### Given records ###

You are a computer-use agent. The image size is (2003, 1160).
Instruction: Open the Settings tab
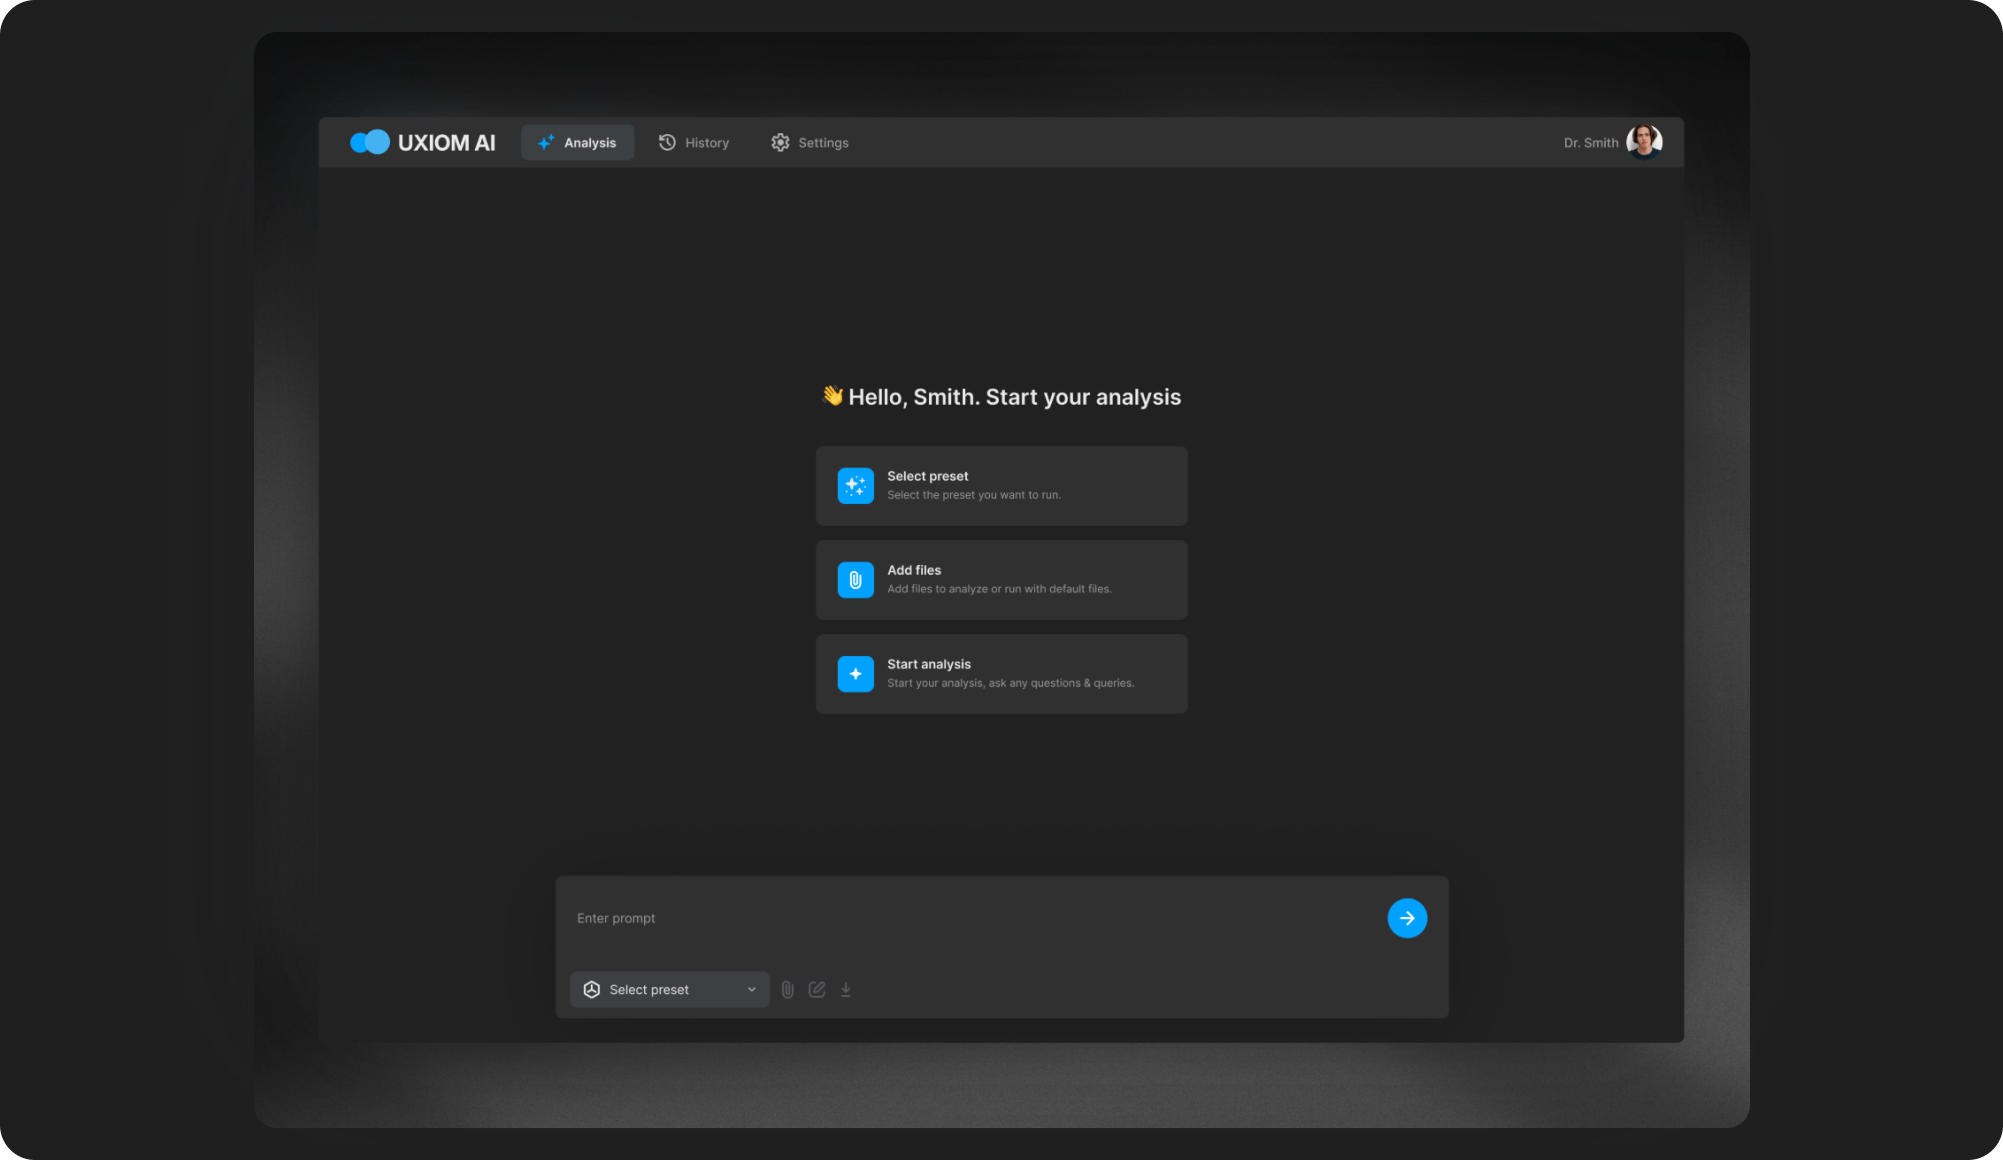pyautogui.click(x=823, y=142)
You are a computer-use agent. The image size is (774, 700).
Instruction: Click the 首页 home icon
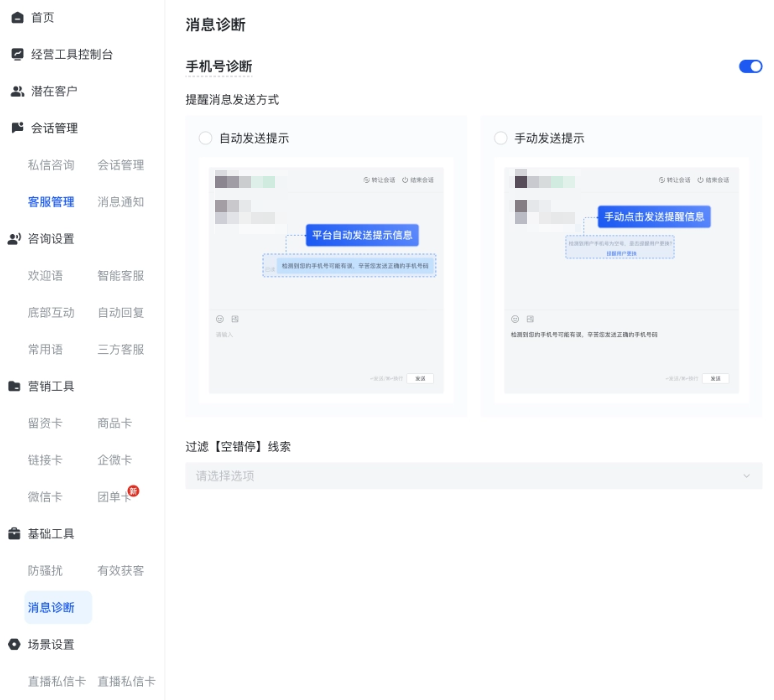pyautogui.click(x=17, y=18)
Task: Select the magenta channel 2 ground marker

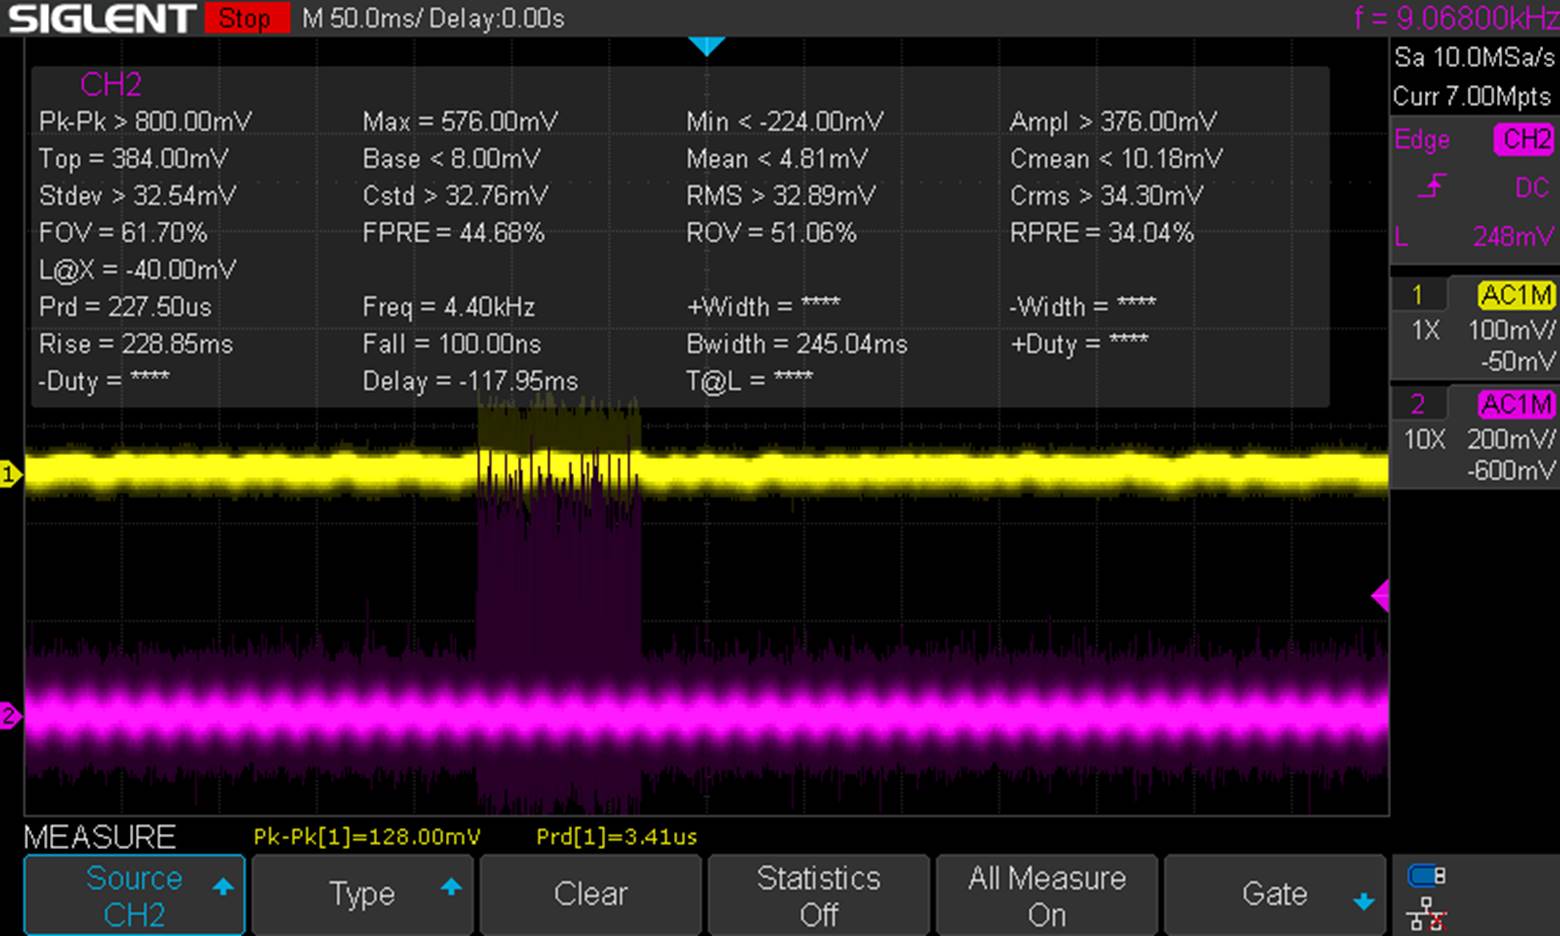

###

Present the lines above as a numbered list, skipping blank lines and leaving out the pictures.

Complete output:
1. You are a computer-use agent. The image size is (2003, 1160).
2. Instruction: Open the Settings tab
3. pyautogui.click(x=823, y=142)
4. You are a computer-use agent. The image size is (774, 700).
5. Instruction: Click the 首页 home icon
6. pyautogui.click(x=17, y=18)
7. Task: Select the magenta channel 2 ground marker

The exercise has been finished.